EXERCISE INSTRUCTIONS:
Output the complete listing exactly, please, and keep the pictures out of it.

[Start of section]

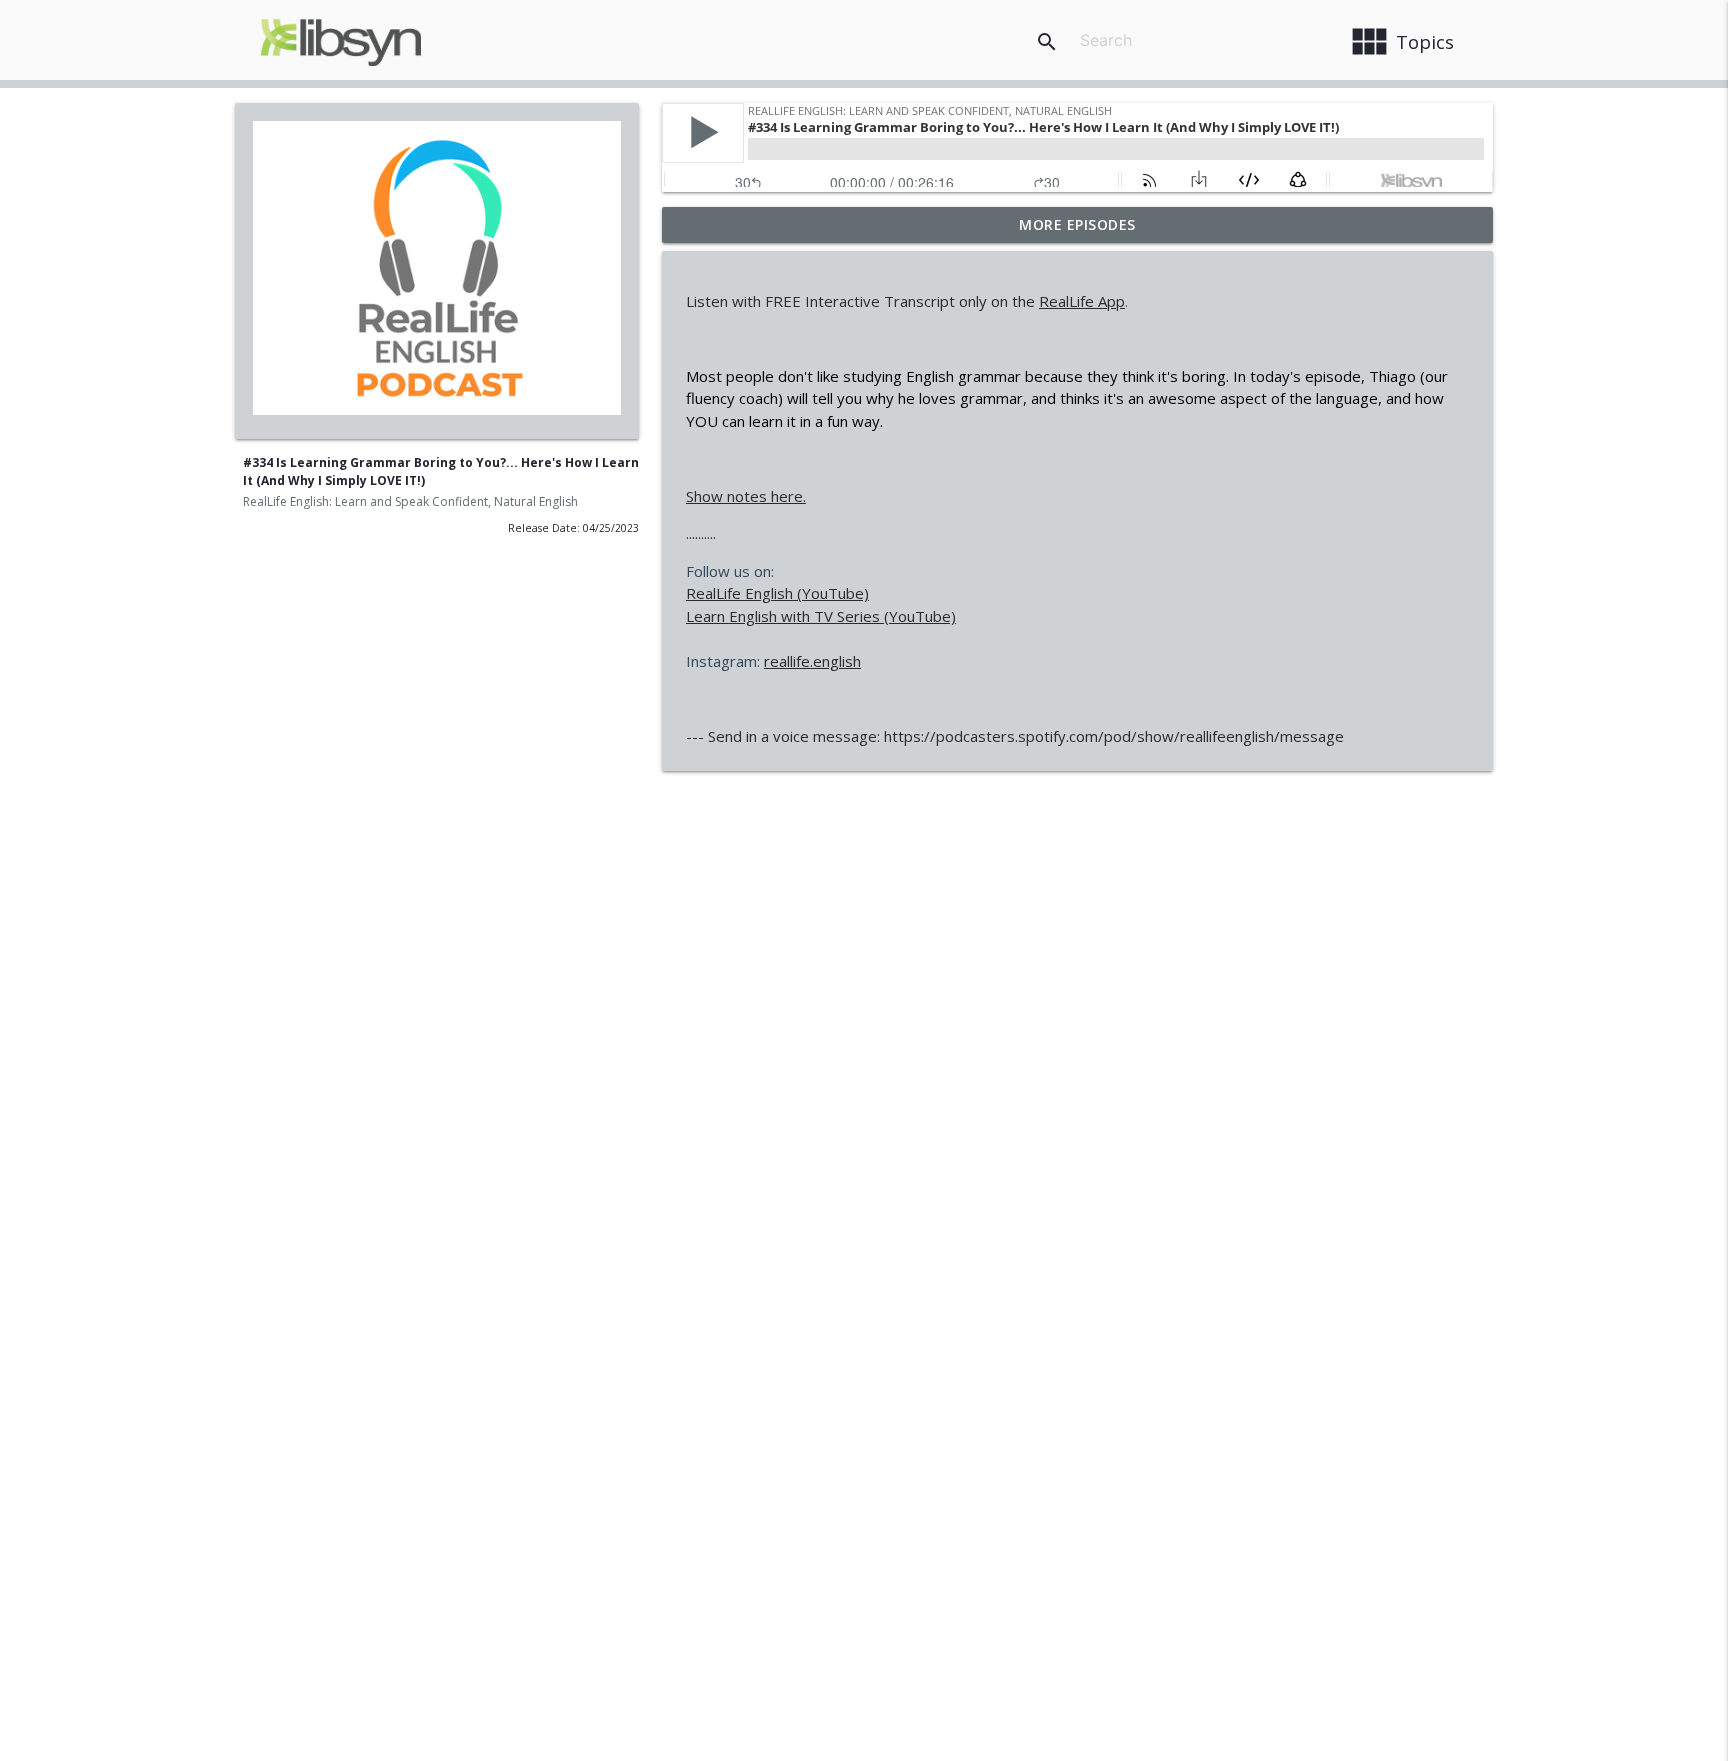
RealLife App (1082, 301)
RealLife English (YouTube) (777, 593)
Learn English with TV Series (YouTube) (821, 616)
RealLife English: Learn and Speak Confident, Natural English (410, 501)
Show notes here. (746, 496)
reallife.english (812, 661)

[End of section]

YOUR RESPONSE:
RealLife App (1082, 301)
RealLife English (YouTube) (777, 593)
Learn English with TV Series (YouTube) (821, 616)
RealLife English: Learn and Speak Confident, Natural English (410, 501)
Show notes here. (746, 496)
reallife.english (812, 661)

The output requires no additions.